The Ninth Circuit has held that a homeowners association may not be able to enforce its rules limiting the scope of a Christmas display by owners in the common scheme if those limits are motivated by opposition to the owner’s religion in violation of the Fair Housing Act, 42 U.S.C. §3617. Morris v. W. Hayden Estates First Addition Homeowners Ass’n, Inc., 104 F.4th 1128 (9th Cir. 2024). The owners (Jeremy and Kristy Morris) had engaged in these activities at their prior home where they had strung up thousands of Christmas lights, sang Christmas carols, employed costumed characters playing Santa Claus and the Grinch, and hosted a live nativity scene with a live camel. The family also offered free hot chocolate to visitors which led to 200 families visiting their property the first day with 20 to 100 families visiting the rest of the week.
When the owners put in an offer on a home in a new neighborhood, and notified the homeowners association (HOA) that their planned events might produce 900 visitors to their display during the Christmas season and that htye proposed to use a speaker system from 6:00 to 9:00 pm at night, the homeowners association responded that their proposed activities might violate three covenants: one limiting the property to residential use, a second prohibiting nuisances, and a third requiring external lighting to avoid excessive brightness. But the letter accompanying the communication noted that the community had some “avowed atheists ” and the displays might cause them “problems.” At a later HOA meeting, the members voted to disallow the owners’ activities. The owners went ahead anyway, stringing up 200,000 lights, repeating the activities that they had done in their prior residence. Four commercial buses brought visitors to the area and traffic supervisors directed visitors through the local streets.
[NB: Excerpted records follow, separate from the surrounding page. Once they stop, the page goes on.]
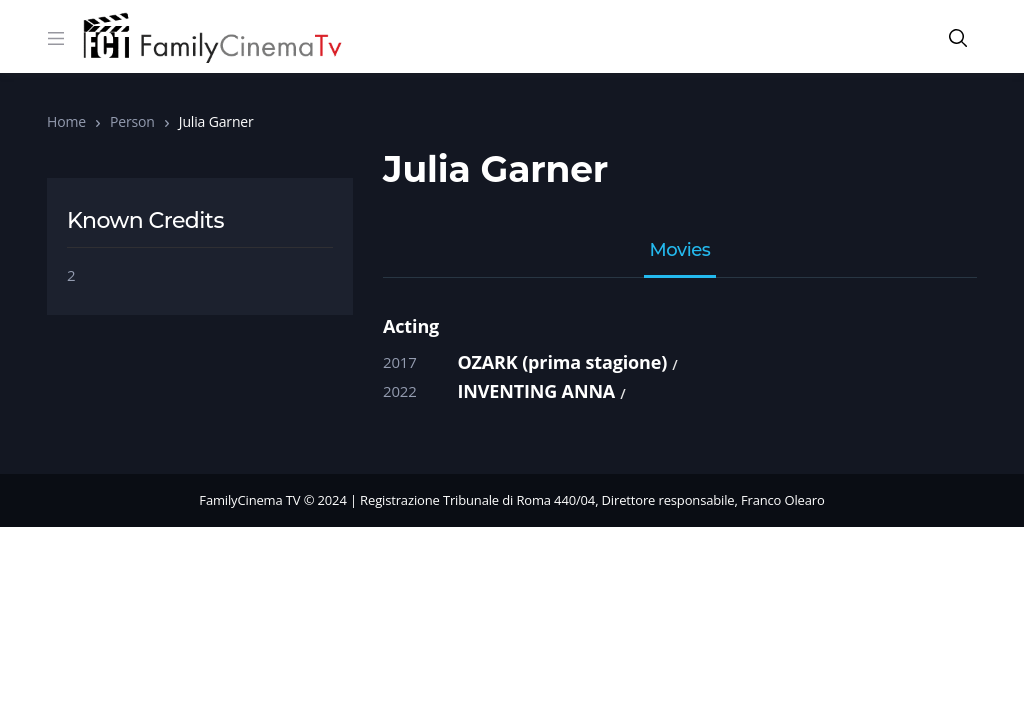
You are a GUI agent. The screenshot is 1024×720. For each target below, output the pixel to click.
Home (66, 121)
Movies (680, 251)
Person (132, 121)
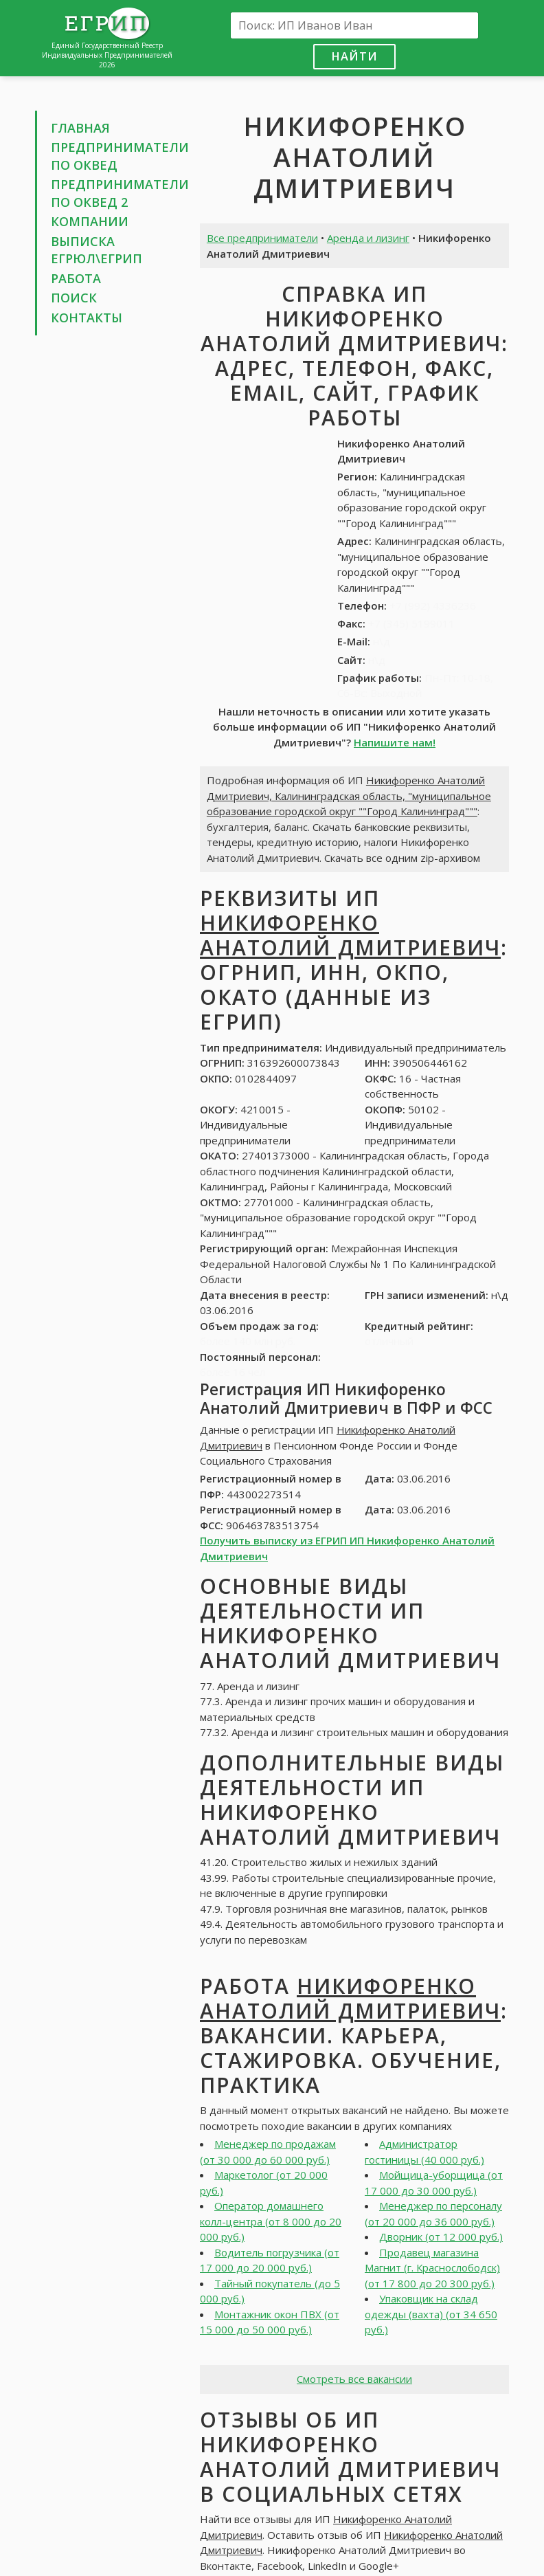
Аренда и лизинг (368, 238)
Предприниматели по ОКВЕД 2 (120, 193)
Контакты (86, 317)
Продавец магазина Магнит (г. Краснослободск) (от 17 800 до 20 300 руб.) (432, 2267)
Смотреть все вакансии (354, 2379)
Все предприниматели (262, 238)
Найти (354, 56)
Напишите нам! (394, 742)
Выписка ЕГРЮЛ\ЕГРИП (96, 250)
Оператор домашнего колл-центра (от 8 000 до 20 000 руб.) (270, 2221)
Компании (89, 221)
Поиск (74, 297)
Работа (76, 278)
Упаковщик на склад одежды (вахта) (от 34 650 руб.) (431, 2313)
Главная (80, 128)
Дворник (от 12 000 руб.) (441, 2236)
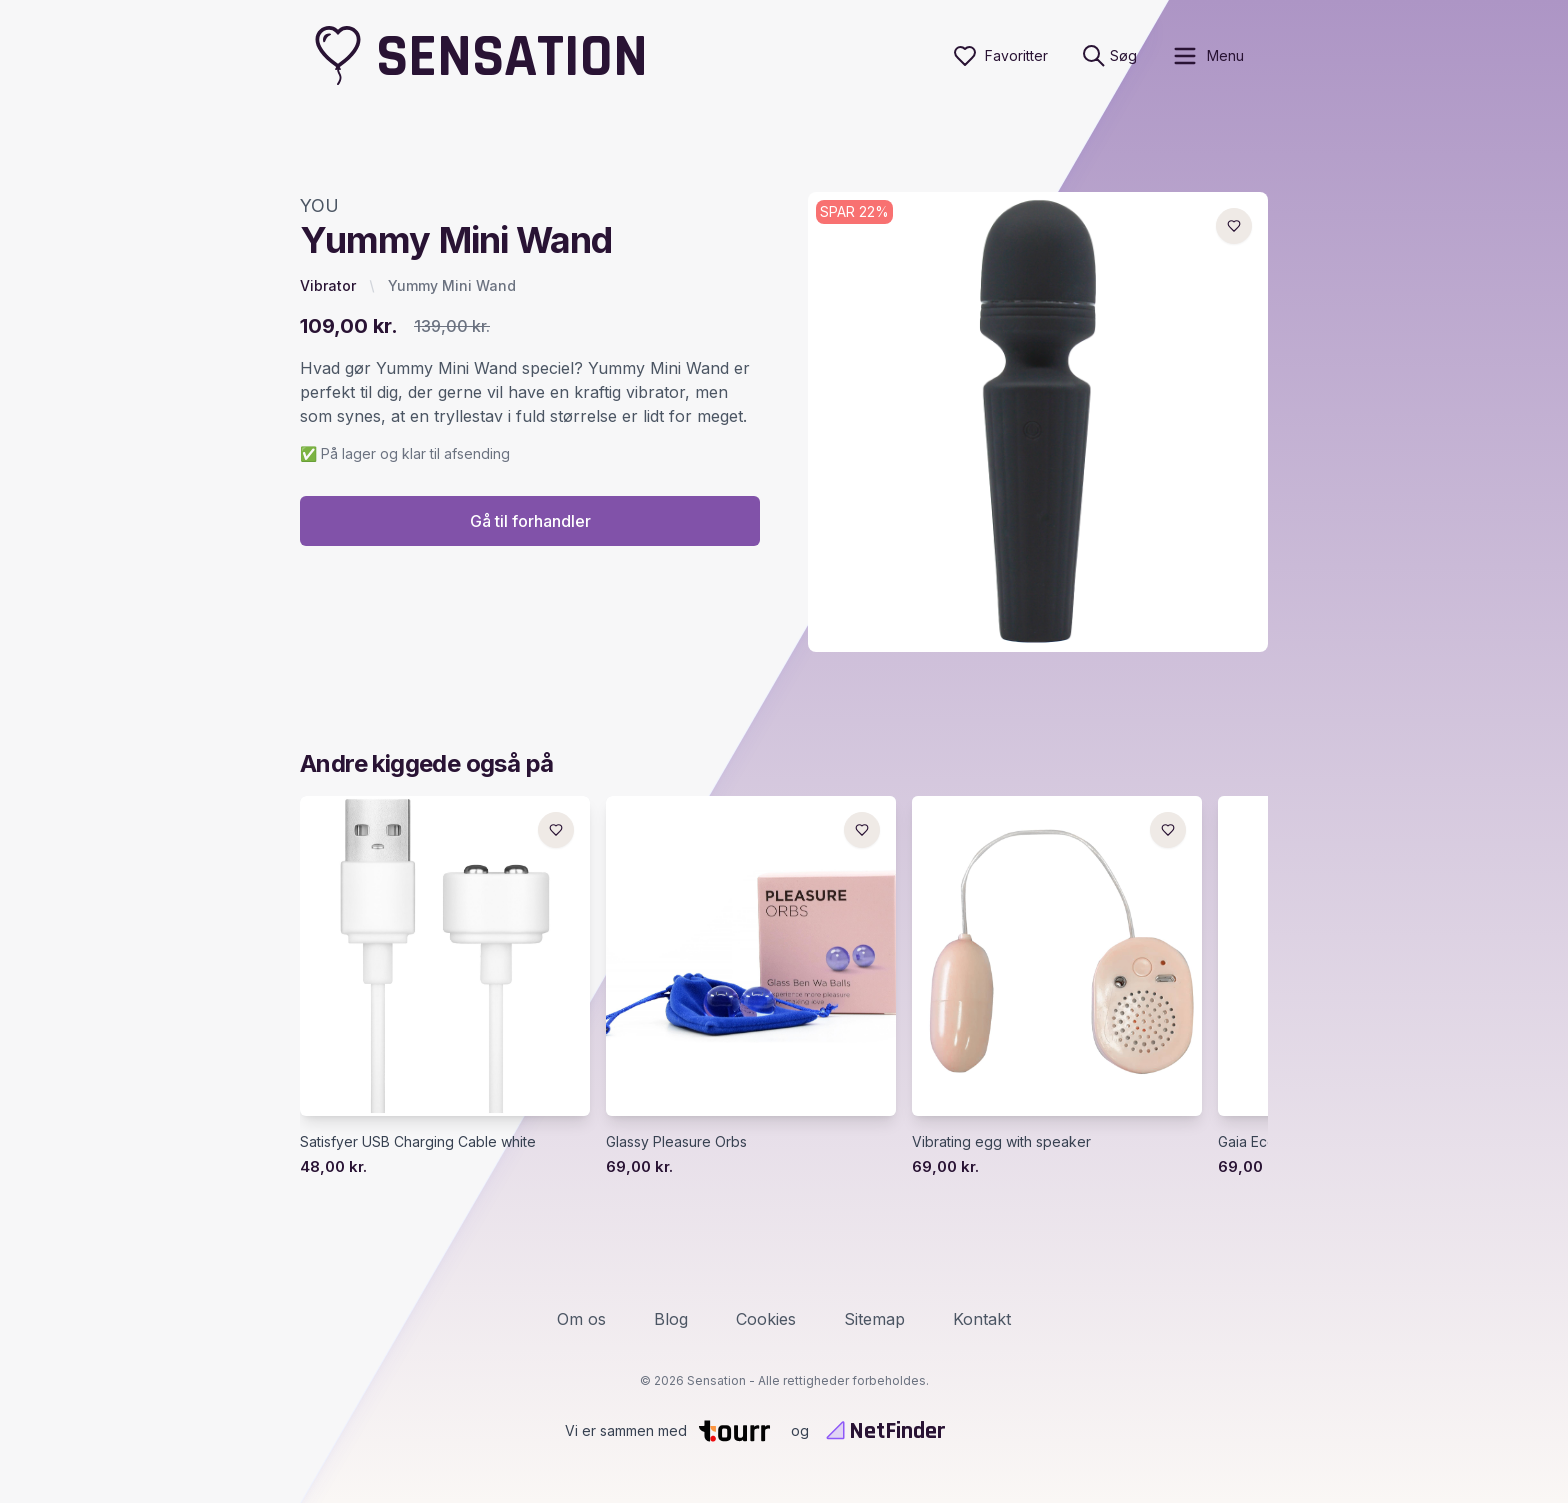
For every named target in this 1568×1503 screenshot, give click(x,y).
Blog (671, 1319)
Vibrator (328, 285)
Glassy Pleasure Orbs (676, 1141)
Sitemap (874, 1319)
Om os (581, 1319)
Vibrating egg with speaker (1001, 1141)
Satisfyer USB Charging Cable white (418, 1141)
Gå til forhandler (530, 521)
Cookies (766, 1319)
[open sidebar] (1207, 56)
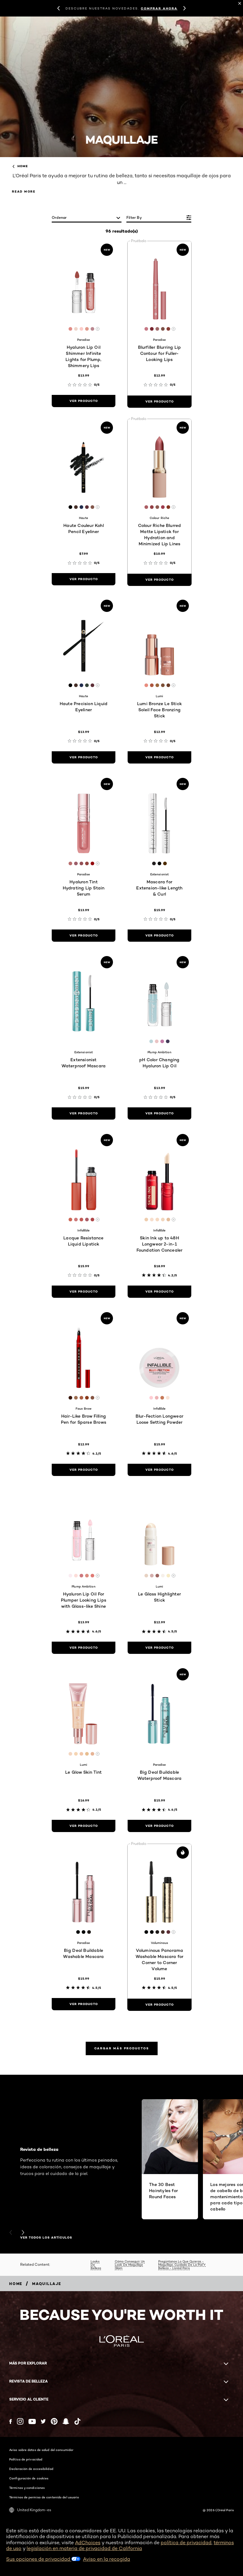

The owners sued the HOA for violating the Fair Housing Act (FHA). The court found no violation of §3604(b) since the owners suffered no adverse effects from the letter from the HOA letting them know that their planned displays might violate the covenants governing their property. But the court found a violation of §3617 because the HOA “interfered” with their exercise of rights to enjoy their dwelling free from discrimination because of their religion. It did so (a) when the HOA told the Morrises that it did not way them to “press their beliefs on the community”; (b) when a board member told the owner that it was enforcing the rules because someone on the association “doesn’t like Christmas; and (c) by writing to the Morrises that their activities could cause problems for non-Christians in the neighborhood. These were sufficient to make an “ordinary listener would believe they indicate a “preference, limitation, or discrimination… because of religion.”
The court found that a jury could reasonably have concluded that these actions were motivated by anti-Christian animus.
The court also found that the HOA’s toleration of harassment of the Morisses was not a violation of the FHA because it was not clear that the HOA had the power to intervene in disputes among neighbors.
However, the court also approved the trial court’s offer to the HOA to have a new trial on the ground that it might have been prejudiced by evidence that was presented at trial but then held not to be admissible. And the court vacated an injunction stopping the Morrises from engaging in their Christmas activities because a new trial could plausibly determine that the HOA’s limits on their celebration might well violate the FHA.
Judge Tashima dissented on the ground that the evidence showed the HOA was concerned with the size and scale of the events, not the owners’ religion.